Frank Sinatra once crooned of New York: "If I can make it there, I'll make it anywhere." When it comes to the culinary world, making it means coming to New York to cook dinner for the James Beard House, an honor bestowed on Hutchins BBQ this year. The praise heaped on the McKinney joint (there's a second location in Frisco) is well deserved; traditional barbecue meats such as brisket, rib and sausage are standout examples of the craft, while the chicken and turkey drip with moist smoky flavor. There's not a weak link among the sides, and regulars know to save room for free peach cobbler. Recognition from the Beard Foundation for Hutchins' barbecue prowess is a high honor, but only confirms something we've known here in Dallas for some time.

Readers' Pick:

Pecan Lodge

The kind of crowd who loves cold-pressed juices are thirsty for all manner of health-conscious beverages, and Roots on Tap knows that. This new juice spot opened this year in Expo Park but offers more than just cold-pressed juices and smoothies. Roots on Tap makes their own nut milks, like cashew, almond and a blend called Almondretto (almond, coconut water, turmeric, vanilla bean and dates) and "spa waters" like the Aloe-ha Colada (aloe, pineapples, oranges) and tea/coffee smoothies. But all the healthy ingredients in the world won't interest folks unless it tastes good, and Roots on Tap has definitely hit the flavor mark. If only clean-eating always tasted this good.

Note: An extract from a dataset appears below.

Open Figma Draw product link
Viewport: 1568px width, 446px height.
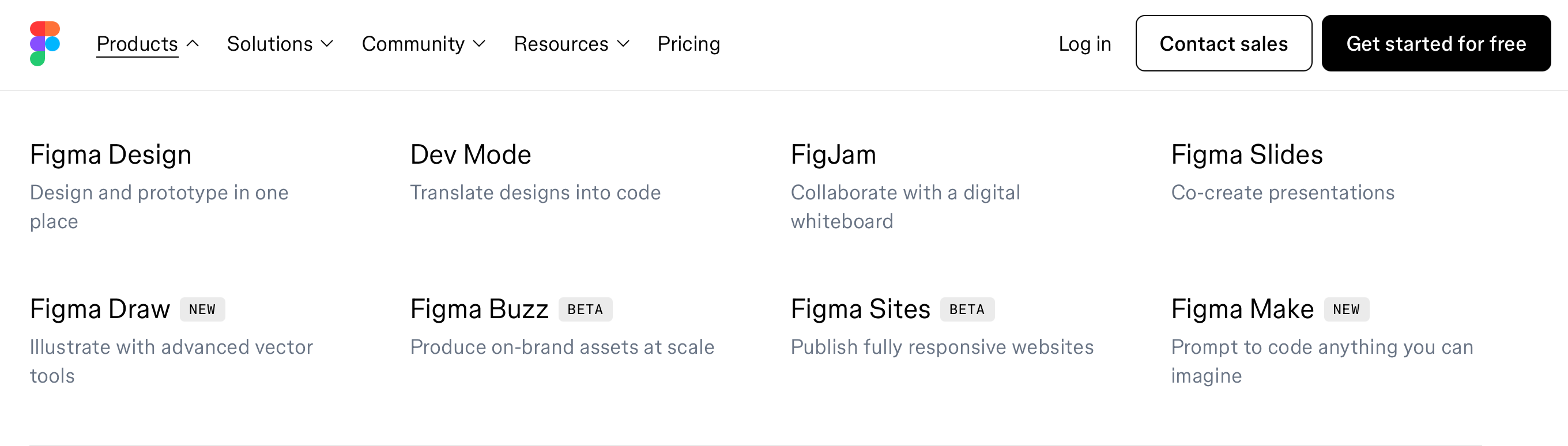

In a city that gets as hot as Dallas, chilled caffeine options become incredibly important. Cold-brew isn't hard to find anymore — it's in just about every coffee shop in Dallas — but one local roaster consistently drips out some of the best cold-brew we've ever had: Noble Coyote Coffee Roasters. Beautifully smooth with hints of chocolate, warm vanilla and toasted marshmallows, Noble Coyote's cold-brew is made with small batch, ethically sourced, fresh-roasted single origin coffee that's been cold-brewed for 16 hours. It's bottled in adorable 16-oz. bottles that are easy to find around Dallas at spots like Whole Foods, Cox Farms Market and on nitro tap at bars like LUCK, Eight Bells Alehouse and Braindead Brewing.